“The Last Walt” S3 / E19
- B- Community Grade
The more storylines Modern Family attempts and the more isolated they are from each other, the worse the episode generally turns out to be. This week, we have four plots, and while two of them are generated by the Dunphys dealing with the offscreen death of neighbor Walt, the other two seem to have been dropped into the mix by the random plot generator. While there’s some funny stuff scattered in all the storylines, this kind of scattershot approach isn’t where Modern Family excels, and the result is a thoroughly average half hour.
It’s possible I’m just reacting poorly to the summary dismissal from the Modern Family universe of Philip Baker Hall, living legend (and source of his fair share of last week’s hilarity). His character, Walt Kleezak, dies offscreen before the credits even start scrolling, and without a moment’s pause to grieve, Phil and Claire go straight to trying to help Luke grieve. Luke doesn’t seem to care, which worries Claire; she sets herself the task of helping him deal with his emotions. Meanwhile, Phil realizes while thinking about his old age memories that he’s done a lot more fun things with Haley than he ever did with Alex, and he sets himself the task of having adventures with daughter number two.
Luke in stoneface mode is never not funny, and the biggest laugh I had all night was when he tries to give his mother what she wants: “I feel sad… so very sad…” But the plot is complicated by Claire’s strange business of grinning maniacally when announcing someone’s death. It’s creepy enough to be rather arresting, but it adds one more dollop of whipped topping onto a sitcom sundae that’s already got too many flavors going on. My favorite of the four storylines was Phil taking Alex out, almost entirely for the rapid oscillation between anticipation and disappointment on Phil’s face. First, a seagull takes off with Walt’s dogtags before they can toss them in the ocean, leading to a rather wonderful extended shot of the two of them matter-of-factly getting back in the car. Then Phil walks into a diner, exclaiming, “You can’t expect me to see 'World’s Best Milkshake 50 Miles’ and not drive there!” only to hear immediately: “Machine’s broken.”

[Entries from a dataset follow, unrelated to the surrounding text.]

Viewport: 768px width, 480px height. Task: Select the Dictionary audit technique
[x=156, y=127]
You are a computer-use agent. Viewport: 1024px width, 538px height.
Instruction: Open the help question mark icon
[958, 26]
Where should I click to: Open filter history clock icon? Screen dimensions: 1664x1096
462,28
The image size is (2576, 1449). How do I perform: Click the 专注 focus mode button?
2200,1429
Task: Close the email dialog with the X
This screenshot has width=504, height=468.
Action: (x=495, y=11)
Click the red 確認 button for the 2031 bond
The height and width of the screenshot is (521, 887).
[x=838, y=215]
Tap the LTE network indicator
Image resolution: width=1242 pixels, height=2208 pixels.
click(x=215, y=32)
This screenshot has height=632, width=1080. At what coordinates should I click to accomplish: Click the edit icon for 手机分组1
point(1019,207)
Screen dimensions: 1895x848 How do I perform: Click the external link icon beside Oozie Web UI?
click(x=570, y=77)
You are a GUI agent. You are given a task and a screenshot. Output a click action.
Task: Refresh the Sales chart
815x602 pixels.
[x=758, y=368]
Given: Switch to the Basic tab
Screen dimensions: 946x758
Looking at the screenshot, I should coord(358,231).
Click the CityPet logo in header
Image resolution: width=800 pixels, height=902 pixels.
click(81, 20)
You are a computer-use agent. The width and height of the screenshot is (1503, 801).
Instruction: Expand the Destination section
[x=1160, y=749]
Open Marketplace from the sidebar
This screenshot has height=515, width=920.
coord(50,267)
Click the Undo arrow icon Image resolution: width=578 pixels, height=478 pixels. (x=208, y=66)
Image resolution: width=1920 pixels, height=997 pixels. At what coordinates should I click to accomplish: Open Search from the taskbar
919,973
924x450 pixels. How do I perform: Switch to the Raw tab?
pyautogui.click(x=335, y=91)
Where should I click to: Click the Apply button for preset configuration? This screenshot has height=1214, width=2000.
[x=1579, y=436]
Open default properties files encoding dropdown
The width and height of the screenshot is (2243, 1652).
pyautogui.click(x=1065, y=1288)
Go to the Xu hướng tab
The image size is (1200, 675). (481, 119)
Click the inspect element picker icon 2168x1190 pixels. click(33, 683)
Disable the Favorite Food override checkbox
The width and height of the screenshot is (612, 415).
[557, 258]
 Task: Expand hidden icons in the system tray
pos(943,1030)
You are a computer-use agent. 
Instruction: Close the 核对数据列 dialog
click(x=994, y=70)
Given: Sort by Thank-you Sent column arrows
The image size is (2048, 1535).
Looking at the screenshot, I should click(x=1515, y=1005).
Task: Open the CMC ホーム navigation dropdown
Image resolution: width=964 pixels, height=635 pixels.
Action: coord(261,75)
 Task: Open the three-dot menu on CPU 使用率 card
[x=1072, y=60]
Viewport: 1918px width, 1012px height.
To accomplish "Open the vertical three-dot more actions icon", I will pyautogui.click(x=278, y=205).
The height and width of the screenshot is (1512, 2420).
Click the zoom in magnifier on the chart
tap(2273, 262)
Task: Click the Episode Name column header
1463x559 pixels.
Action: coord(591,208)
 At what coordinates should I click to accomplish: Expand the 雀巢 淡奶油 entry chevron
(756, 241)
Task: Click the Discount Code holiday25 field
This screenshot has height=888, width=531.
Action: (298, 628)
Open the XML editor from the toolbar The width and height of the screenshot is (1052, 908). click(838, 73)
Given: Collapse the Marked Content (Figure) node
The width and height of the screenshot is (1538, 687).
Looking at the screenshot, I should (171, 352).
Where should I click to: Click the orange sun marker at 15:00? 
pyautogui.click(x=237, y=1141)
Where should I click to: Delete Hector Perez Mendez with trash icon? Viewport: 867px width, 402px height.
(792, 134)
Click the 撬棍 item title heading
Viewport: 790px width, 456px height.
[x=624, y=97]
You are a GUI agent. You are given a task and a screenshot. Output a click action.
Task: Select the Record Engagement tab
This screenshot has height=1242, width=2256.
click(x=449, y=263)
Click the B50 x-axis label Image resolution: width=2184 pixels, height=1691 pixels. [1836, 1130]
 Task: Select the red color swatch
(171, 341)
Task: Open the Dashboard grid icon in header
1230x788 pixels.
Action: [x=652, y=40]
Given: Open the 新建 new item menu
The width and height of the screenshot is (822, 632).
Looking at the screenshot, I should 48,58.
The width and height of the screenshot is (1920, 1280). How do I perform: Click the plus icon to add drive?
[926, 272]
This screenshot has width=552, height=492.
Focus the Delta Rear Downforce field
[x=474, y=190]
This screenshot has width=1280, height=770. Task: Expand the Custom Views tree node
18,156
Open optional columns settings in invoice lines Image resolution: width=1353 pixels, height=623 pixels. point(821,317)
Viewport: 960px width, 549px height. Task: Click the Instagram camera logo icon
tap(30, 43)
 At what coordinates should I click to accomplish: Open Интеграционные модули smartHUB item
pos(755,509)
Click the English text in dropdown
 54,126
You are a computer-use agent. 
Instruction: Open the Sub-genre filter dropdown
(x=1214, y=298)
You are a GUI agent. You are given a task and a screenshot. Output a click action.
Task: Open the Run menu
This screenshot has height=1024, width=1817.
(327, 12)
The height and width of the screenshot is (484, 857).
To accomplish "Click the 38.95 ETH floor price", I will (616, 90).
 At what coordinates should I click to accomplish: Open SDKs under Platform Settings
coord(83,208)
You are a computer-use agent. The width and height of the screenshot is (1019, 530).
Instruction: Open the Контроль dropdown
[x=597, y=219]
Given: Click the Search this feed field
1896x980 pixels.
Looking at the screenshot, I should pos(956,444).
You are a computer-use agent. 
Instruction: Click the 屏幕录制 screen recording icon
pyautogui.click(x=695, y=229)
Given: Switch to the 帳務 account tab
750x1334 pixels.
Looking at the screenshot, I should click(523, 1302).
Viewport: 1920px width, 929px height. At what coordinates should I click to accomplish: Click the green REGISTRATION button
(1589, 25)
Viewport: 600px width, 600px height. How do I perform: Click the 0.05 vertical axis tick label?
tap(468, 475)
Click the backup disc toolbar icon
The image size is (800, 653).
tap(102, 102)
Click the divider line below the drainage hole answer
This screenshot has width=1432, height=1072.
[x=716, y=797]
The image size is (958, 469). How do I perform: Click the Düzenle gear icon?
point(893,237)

In completely unrelated news. Haley has decided to trick her mom and Gloria into letting her have a pool party at Gloria’s, complete with booze and makeout sessions upstairs. Her modus operandi is ambiguity: Gloria agrees if Haley can get a chaperone to whom Claire will agree, and Claire agrees that Haley’s uncle will be a fine chaperone. Of course, Haley means Uncle Manny, and the slender delight of this plotline is Manny trying to act the part: “I don’t think you’re ready up here,” tapping his head toward a young couple while barring them from the bedroom, “for what you were about to do up there.” And when Gloria comes home, he explains his efforts at keeping the party under control with “I can’t tell you how many times I turned off the bathroom light.”
And in the world of underutlized awesome guest stars, Philip Baker Hall has been superceded by Barry Corbin. (Or maybe there’s a rider on one of their contracts that they can never play concurrently-living characters in the same television show.) Corbin is Merle, Cam’s rancher dad who's come to visit, and it turns out that he and Jay don’t like each other. Merle thinks Jay “gives me this cranky look” every time he tries to be nice, and Jay fumes when Merle treats Mitchell as the wife in the relationship. Now this is a modern family dynamic worth exploring, and this storyline is full of little touches that reveal exactly what Mitchell doesn’t notice but sets Jay off—letting Mitchell clear dishes while Cam sticks around for man talk, giving the couple his-and-hers watches, pointing out Mitchell’s girlish giggle. When Merle confesses to Jay that “it makes me feel a tiny bit better to think that the person he’s spending the rest of his life with is a tiny bit of a woman,” it’s not just Corbin’s drawling delivery that makes the line special. This is a well-written and well-conceived situation.
Too bad it has to elbow for room with so many other ideas and characters in far-flung storylines. Sometimes when you overstuff an episode, you end up with less than the sum of the parts. That’s a shame when some of the parts are really good, and others could have been, with more time and a bigger spotlight.
- Phil’s version of letting Luke know about Walt by easy stages is classic: “Next day, they’re trying an experimental drug, fingers crossed; next day, body rejects it, coma.”
- Luke takes an entirely pragmatic approach to Walt’s death: “He said I could take one thing after he died. I wish he’d said two things. I’d have taken that phone with the big buttons.”
- Gloria is sidelined in this episode, but damned if Sofia Vergara doesn’t find a way to steal the scene while she and Lily are building with blocks. Responding to Merle’s assertion that kids love to destroy things, she counters with a Manny story: “I would make the buildings, and he would inspect them, and if they weren’t up to code—ay ay ay, the paperwork!”
- Can I get an animated .gif of Phil tossing napkins in the general direction of upchucking Alex while trying not to succumb himself?